Defesa de P. Diddy Requer descarte de evidências em caso criminal

    A informação foi divulgada pela revista Deadline, que detalhou o recurso jurídico feito pela defesa na tentativa de enfraquecer o caso antes do julgamento, previsto para 5 de maio

    Foto: Reprodução/Redes Sociais

    A defesa de P. Diddy, que está preso desde setembro de 2024 sob acusações de tráfico sexual, extorsão e outros crimes, entrou com um pedido para descartar as provas encontradas em sua residência durante investigações. A informação foi divulgada pela revista Deadline, que detalhou o recurso jurídico feito pela defesa na tentativa de enfraquecer o caso antes do julgamento, previsto para 5 de maio.

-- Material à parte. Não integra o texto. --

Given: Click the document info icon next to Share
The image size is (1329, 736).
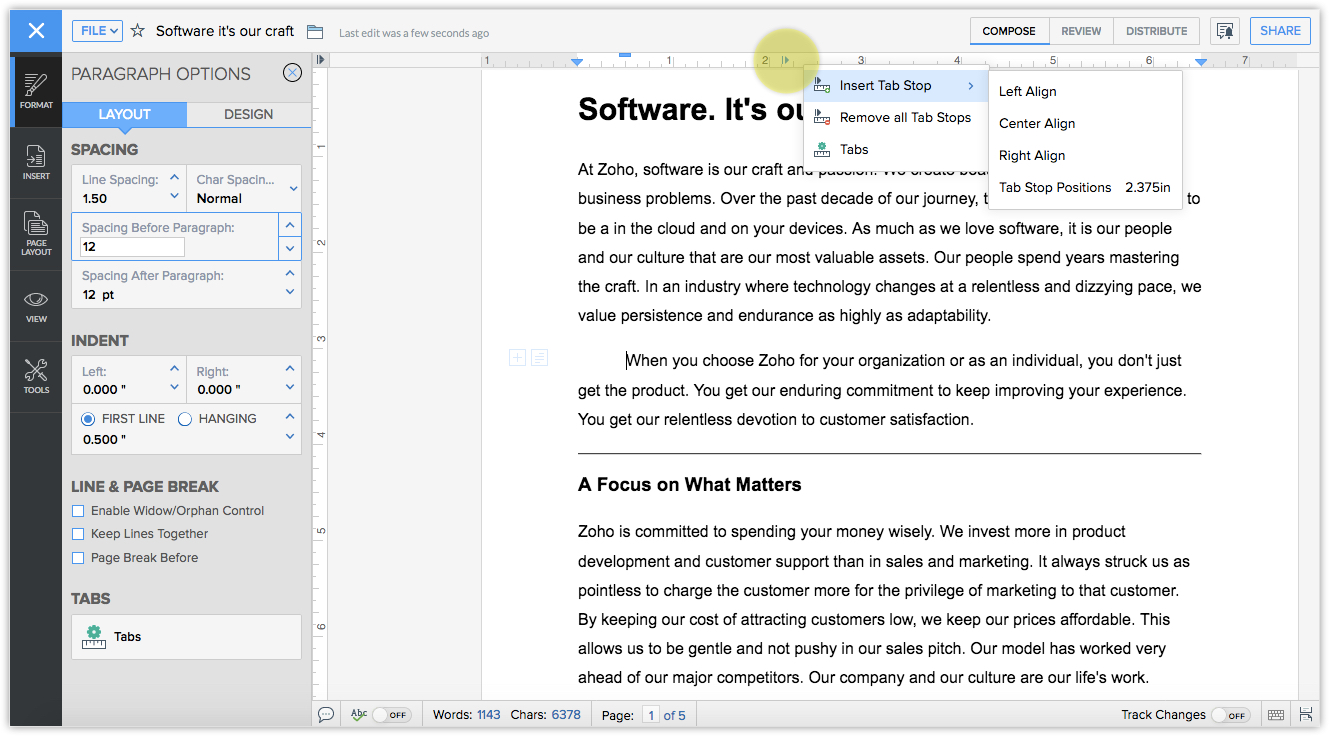Looking at the screenshot, I should [1225, 31].
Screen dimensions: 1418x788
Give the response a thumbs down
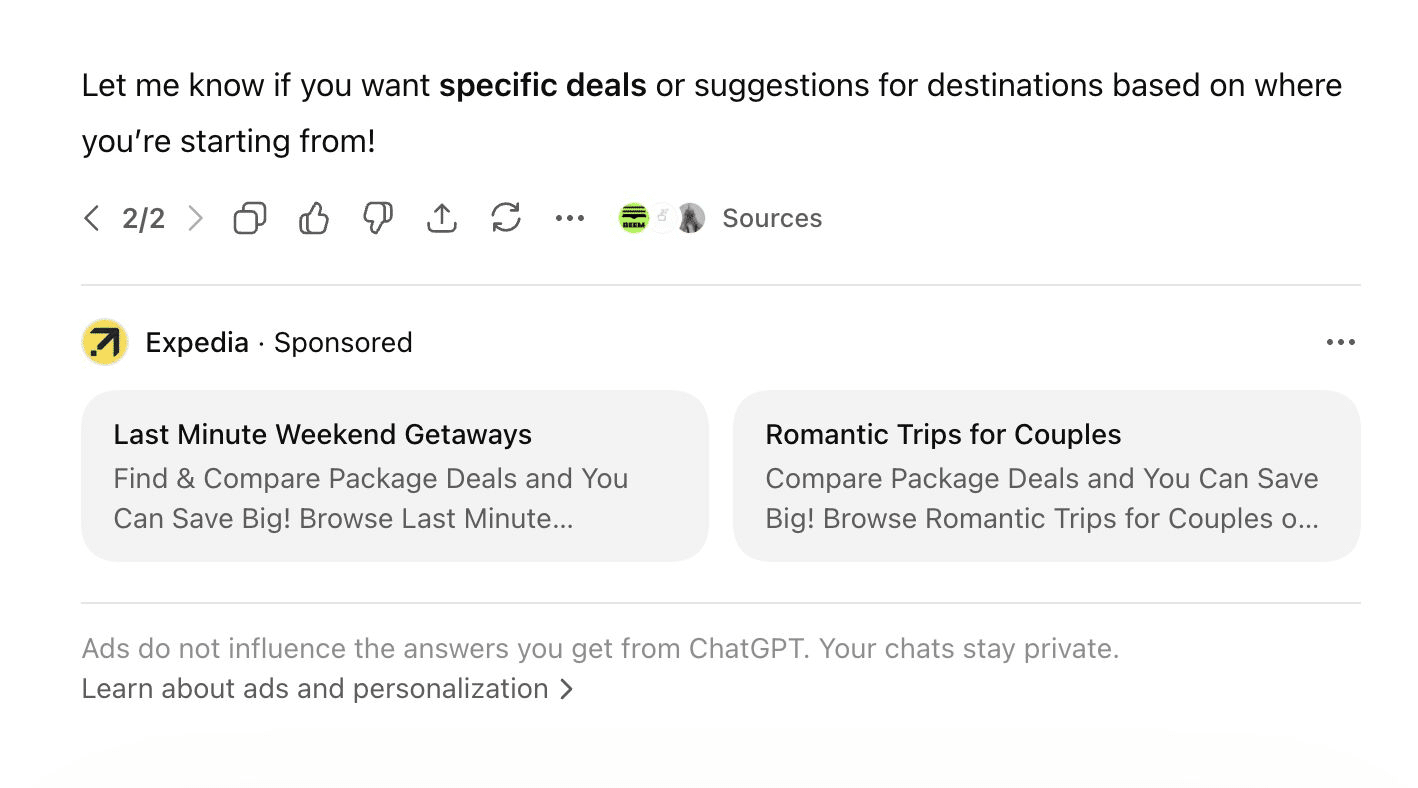[377, 218]
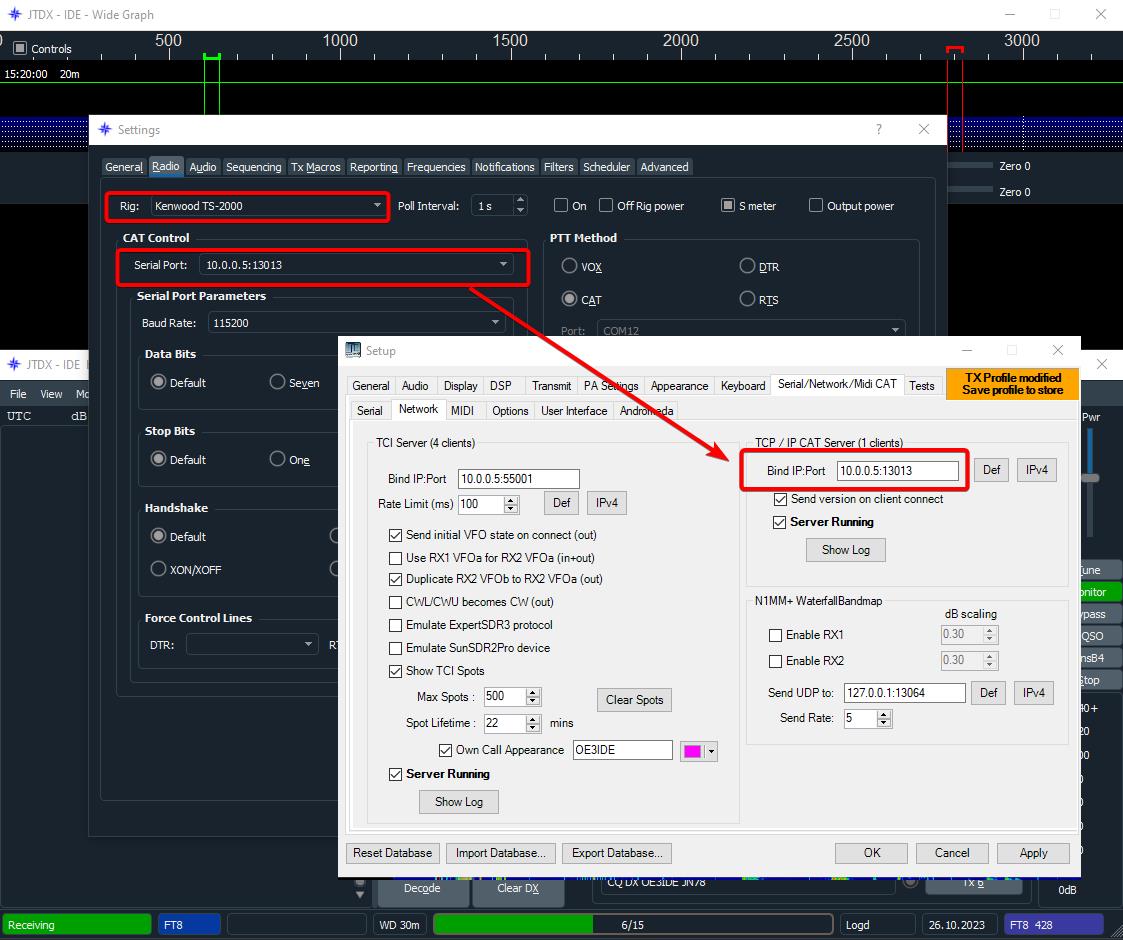Increase Poll Interval with the up arrow
This screenshot has height=940, width=1123.
click(x=520, y=200)
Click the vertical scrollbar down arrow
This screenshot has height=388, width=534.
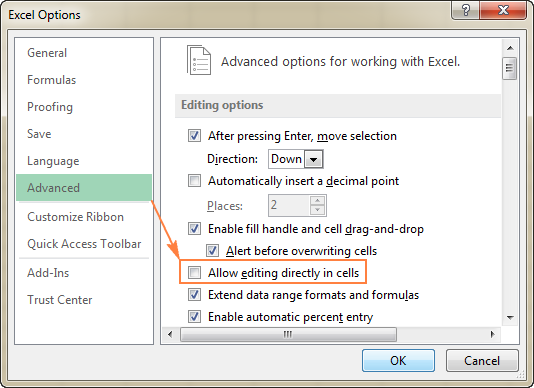510,317
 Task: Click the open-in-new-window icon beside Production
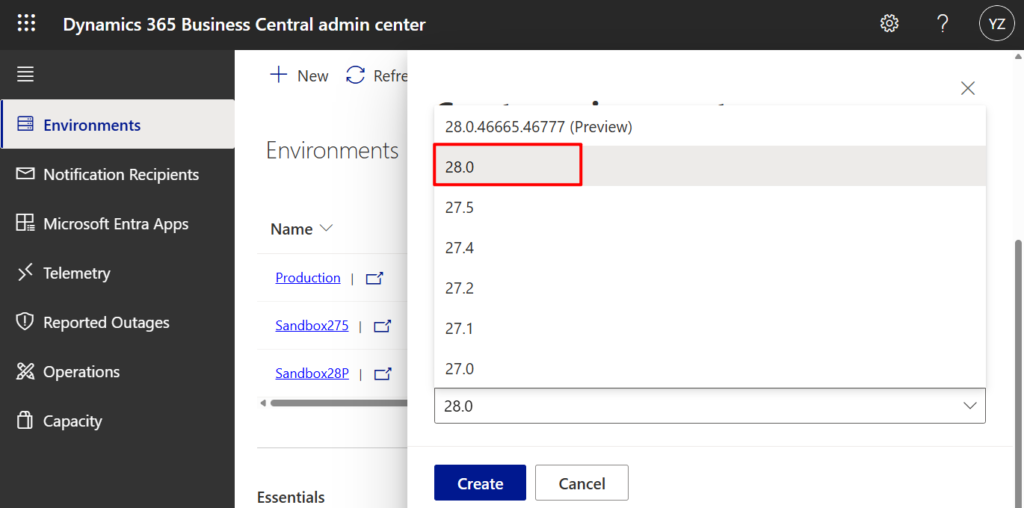pos(375,279)
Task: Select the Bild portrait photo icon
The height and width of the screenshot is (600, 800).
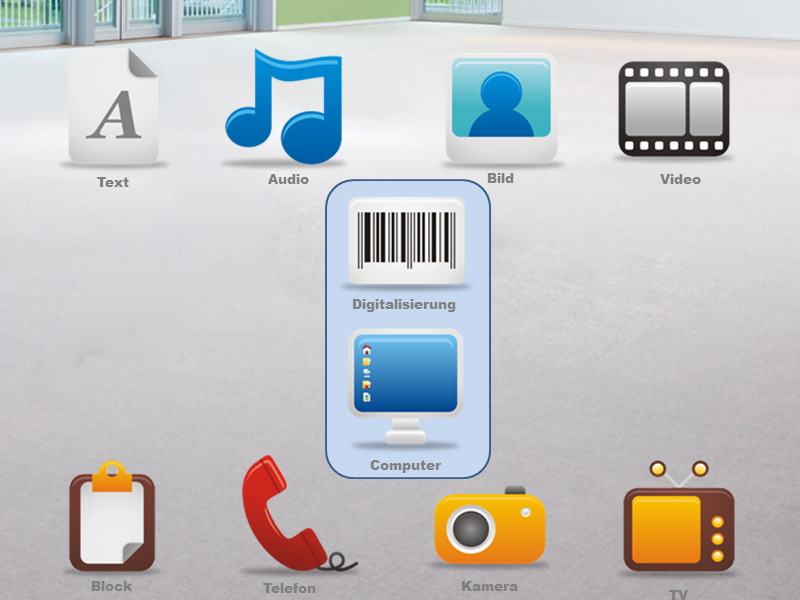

    Os advogados de Diddy alegam que os mandados de busca executados nas propriedades do rapper foram “excessivamente amplos e inconstitucionais”. Com isso, eles pedem que as provas obtidas nessas buscas, incluindo dados da conta do iCloud e outros dispositivos eletrônicos, sejam anuladas.

    A defesa também questiona as acusações, argumentando que, apesar de o governo ter evidências de uma possível participação “voluntária e consensual” das supostas vítimas nas festas “freak-offs” organizadas por Diddy, o caso sugere que a situação seria diferente. Os advogados defendem que, ao tratar a vida de Diddy como uma “empresa criminosa”, o governo buscou poder irrestrito para apreender evidências relacionadas a essa suposta “empresa”, incluindo dispositivos digitais, dados de sua conta iCloud e outros itens pessoais encontrados em suas residências. Eles afirmam que poucos desses itens seriam, de fato, contrabando.

    Além disso, na semana passada, a equipe jurídica de P. Diddy também pediu o descarte de uma acusação de transporte envolvendo prostituição, argumentando que a lei relacionada seria racista.